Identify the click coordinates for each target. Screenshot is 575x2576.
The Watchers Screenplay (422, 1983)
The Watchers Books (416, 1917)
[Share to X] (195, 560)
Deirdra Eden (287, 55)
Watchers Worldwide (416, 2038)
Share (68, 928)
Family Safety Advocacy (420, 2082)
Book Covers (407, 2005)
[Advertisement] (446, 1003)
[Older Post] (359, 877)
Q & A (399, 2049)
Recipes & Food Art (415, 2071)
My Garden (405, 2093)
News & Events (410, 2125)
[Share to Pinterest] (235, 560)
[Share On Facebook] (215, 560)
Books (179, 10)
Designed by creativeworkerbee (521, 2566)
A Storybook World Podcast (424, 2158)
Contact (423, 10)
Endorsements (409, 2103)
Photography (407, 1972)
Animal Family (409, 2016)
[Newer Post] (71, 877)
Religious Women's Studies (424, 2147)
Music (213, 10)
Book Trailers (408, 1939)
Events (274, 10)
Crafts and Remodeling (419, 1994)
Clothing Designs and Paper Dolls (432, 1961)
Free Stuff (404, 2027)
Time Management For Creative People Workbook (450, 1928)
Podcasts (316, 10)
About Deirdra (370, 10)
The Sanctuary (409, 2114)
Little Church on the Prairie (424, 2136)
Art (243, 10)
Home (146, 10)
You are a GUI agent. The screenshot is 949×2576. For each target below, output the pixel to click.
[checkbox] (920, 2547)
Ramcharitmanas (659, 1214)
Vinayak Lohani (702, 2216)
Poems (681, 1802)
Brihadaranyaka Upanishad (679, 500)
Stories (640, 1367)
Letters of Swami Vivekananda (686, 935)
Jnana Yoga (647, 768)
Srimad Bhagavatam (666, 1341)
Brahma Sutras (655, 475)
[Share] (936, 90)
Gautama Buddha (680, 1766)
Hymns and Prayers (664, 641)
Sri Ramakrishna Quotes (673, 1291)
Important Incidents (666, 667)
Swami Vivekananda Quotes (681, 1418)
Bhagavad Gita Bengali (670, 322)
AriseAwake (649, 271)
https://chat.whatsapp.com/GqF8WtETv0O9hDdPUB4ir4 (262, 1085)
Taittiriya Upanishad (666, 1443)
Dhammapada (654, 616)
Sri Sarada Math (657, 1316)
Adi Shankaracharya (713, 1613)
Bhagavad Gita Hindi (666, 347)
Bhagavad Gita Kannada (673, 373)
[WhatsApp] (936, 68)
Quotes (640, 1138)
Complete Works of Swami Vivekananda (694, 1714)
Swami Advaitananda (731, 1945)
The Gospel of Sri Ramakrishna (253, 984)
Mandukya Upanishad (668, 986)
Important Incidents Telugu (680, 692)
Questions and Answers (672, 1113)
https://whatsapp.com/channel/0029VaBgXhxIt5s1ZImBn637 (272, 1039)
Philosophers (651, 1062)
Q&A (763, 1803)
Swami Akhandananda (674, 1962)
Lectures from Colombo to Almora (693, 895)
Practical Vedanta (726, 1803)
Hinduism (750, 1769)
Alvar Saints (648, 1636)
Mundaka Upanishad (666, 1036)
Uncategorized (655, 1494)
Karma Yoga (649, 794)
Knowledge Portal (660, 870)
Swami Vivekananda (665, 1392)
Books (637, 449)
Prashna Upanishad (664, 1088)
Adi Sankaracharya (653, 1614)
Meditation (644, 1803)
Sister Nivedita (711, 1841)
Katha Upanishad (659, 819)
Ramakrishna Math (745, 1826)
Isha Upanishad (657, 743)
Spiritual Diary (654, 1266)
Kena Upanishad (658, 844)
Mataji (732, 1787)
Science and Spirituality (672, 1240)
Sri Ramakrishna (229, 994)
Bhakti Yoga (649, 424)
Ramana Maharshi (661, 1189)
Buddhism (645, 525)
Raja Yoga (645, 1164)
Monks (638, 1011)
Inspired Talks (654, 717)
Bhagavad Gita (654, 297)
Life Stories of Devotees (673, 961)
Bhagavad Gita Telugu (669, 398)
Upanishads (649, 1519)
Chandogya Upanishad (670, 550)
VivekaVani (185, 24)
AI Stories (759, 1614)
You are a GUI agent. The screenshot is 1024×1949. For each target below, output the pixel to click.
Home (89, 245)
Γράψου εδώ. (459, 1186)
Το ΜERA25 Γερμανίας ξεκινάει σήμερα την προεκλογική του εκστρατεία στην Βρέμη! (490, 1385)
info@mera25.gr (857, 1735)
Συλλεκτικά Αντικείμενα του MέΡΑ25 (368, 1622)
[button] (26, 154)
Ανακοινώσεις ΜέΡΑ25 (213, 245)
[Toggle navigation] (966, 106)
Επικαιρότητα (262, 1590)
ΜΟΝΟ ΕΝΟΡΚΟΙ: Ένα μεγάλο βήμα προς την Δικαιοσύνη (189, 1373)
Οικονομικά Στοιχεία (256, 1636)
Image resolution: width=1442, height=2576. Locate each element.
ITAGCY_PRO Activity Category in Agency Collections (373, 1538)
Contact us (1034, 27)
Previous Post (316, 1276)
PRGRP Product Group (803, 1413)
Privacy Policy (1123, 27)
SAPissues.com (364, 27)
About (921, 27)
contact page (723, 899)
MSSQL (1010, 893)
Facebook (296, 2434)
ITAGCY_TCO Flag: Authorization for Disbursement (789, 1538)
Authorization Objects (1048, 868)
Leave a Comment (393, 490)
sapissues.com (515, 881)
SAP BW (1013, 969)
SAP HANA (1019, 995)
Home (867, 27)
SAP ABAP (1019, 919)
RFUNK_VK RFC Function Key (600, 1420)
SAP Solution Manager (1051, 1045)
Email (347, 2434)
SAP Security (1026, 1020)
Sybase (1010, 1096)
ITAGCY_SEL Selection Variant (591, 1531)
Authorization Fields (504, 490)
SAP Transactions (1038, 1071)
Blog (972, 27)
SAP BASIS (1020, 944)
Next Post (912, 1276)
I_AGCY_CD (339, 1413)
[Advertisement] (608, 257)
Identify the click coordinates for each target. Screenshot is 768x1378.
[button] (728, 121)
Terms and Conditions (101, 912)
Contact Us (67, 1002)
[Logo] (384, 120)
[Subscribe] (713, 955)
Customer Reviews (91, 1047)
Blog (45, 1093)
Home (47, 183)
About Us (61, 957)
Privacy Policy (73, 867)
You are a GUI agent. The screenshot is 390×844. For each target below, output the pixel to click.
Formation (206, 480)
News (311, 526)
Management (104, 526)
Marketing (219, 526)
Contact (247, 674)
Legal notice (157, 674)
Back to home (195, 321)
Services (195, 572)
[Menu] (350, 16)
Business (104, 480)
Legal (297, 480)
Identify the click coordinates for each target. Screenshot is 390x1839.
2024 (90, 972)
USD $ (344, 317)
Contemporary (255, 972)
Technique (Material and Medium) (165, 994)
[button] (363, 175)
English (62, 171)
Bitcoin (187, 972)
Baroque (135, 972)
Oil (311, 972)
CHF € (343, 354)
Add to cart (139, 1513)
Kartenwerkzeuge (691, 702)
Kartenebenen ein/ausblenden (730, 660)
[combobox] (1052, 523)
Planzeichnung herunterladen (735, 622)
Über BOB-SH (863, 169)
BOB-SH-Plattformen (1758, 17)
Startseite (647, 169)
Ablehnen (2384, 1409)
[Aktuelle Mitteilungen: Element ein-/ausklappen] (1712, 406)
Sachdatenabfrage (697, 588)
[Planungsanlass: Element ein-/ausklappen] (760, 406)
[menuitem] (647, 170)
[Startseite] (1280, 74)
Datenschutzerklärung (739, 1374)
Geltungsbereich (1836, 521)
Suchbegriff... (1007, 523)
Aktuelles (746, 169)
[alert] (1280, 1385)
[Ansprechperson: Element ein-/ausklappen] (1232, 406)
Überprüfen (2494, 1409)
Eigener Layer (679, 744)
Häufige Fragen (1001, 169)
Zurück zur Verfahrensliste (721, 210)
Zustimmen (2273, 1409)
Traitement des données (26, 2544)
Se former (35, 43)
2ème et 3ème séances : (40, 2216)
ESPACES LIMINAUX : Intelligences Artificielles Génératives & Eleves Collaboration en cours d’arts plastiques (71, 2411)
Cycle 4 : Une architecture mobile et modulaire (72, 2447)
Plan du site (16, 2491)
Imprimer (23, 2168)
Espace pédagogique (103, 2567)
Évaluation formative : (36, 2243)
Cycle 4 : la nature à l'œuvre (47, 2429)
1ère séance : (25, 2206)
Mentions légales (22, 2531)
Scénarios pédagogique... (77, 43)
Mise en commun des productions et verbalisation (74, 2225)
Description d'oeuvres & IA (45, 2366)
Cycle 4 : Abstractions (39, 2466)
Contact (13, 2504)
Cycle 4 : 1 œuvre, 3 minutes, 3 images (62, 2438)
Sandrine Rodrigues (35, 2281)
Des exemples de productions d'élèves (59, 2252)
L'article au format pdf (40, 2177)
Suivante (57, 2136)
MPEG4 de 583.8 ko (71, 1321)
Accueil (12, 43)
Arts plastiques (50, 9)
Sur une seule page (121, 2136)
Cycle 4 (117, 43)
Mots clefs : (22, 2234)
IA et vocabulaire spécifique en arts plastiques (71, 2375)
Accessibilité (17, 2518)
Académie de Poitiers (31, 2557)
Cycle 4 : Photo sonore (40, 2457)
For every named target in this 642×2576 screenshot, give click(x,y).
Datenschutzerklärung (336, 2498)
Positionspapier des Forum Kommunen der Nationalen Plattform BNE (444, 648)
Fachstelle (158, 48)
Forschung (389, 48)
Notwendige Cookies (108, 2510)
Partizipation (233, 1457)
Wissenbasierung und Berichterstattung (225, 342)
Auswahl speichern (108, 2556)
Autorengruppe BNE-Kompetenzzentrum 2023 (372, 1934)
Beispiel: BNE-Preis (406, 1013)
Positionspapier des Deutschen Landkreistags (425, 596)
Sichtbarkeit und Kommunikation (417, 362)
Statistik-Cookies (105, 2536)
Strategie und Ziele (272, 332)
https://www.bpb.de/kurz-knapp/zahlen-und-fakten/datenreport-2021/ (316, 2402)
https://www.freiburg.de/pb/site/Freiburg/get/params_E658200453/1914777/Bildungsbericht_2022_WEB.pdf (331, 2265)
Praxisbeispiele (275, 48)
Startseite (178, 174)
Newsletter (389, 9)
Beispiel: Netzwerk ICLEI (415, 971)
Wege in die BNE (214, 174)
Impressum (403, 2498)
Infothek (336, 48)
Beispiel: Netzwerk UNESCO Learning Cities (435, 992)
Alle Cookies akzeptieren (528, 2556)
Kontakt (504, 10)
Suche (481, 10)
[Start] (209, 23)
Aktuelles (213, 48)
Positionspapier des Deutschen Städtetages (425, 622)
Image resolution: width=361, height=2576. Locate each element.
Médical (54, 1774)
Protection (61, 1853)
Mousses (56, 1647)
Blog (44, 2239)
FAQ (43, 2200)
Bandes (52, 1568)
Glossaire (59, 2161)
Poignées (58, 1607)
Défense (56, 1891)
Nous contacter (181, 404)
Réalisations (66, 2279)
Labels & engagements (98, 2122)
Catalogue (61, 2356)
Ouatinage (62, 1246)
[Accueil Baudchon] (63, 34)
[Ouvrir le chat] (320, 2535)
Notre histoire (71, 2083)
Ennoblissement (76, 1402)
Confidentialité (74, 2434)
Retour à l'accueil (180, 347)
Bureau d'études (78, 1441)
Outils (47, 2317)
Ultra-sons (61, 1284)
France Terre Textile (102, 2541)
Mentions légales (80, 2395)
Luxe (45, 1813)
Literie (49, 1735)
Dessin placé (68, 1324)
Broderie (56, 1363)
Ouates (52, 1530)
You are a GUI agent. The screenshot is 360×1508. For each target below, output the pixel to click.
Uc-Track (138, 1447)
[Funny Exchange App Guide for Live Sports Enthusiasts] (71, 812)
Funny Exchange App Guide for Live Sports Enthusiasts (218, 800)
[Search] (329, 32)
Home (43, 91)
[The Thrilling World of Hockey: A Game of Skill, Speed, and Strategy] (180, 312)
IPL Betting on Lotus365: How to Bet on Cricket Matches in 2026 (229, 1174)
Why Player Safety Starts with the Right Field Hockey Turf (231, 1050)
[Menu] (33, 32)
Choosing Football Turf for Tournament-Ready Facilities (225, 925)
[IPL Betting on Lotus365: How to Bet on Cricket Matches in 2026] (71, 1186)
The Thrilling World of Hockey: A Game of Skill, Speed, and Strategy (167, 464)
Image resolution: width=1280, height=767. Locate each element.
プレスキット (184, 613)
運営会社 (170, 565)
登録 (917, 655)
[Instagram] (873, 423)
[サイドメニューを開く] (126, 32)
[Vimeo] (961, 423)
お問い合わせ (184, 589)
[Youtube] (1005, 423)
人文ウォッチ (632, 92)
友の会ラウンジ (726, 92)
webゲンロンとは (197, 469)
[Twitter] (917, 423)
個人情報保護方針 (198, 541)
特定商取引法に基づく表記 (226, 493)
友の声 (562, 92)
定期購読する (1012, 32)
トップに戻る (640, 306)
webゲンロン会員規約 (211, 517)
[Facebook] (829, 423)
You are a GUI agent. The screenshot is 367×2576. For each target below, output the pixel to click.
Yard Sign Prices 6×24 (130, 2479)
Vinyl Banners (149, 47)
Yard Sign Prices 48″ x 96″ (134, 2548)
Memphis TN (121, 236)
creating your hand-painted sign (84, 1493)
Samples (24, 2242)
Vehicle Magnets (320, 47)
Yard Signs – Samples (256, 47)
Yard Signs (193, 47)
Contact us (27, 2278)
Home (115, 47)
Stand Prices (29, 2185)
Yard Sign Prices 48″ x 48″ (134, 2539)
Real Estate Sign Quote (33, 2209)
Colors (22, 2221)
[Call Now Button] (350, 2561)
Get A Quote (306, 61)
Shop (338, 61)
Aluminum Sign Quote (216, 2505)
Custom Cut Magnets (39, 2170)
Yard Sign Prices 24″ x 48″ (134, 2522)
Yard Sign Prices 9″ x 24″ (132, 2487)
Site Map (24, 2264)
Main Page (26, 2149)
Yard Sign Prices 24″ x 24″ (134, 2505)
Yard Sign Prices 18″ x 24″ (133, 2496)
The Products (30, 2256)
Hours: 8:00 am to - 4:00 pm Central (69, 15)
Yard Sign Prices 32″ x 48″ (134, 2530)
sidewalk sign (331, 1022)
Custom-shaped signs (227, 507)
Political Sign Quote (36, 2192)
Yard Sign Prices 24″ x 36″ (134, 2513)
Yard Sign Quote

************

▸ Assigned task: Reply with exactly the lines from the one containing "Samples (24, 2242)" to the last line of the material, inclusive, and with nothing more.

▸ Exercise answer:
Samples (24, 2242)
Vehicle Magnets (320, 47)
Yard Signs – Samples (256, 47)
Yard Signs (193, 47)
Contact us (27, 2278)
Home (115, 47)
Stand Prices (29, 2185)
Yard Sign Prices 48″ x 48″ (134, 2539)
Real Estate Sign Quote (33, 2209)
Colors (22, 2221)
[Call Now Button] (350, 2561)
Get A Quote (306, 61)
Shop (338, 61)
Aluminum Sign Quote (216, 2505)
Custom Cut Magnets (39, 2170)
Yard Sign Prices 24″ x 48″ (134, 2522)
Yard Sign Prices 9″ x 24″ (132, 2487)
Site Map (24, 2264)
Main Page (26, 2149)
Yard Sign Prices 24″ x 24″ (134, 2505)
Yard Sign Prices 18″ x 24″ (133, 2496)
The Products (30, 2256)
Hours: 8:00 am to - 4:00 pm Central (69, 15)
Yard Sign Prices 32″ x 48″ (134, 2530)
sidewalk sign (331, 1022)
Custom-shaped signs (227, 507)
Political Sign Quote (36, 2192)
Yard Sign Prices 24″ x 36″ (134, 2513)
Yard Sign Quote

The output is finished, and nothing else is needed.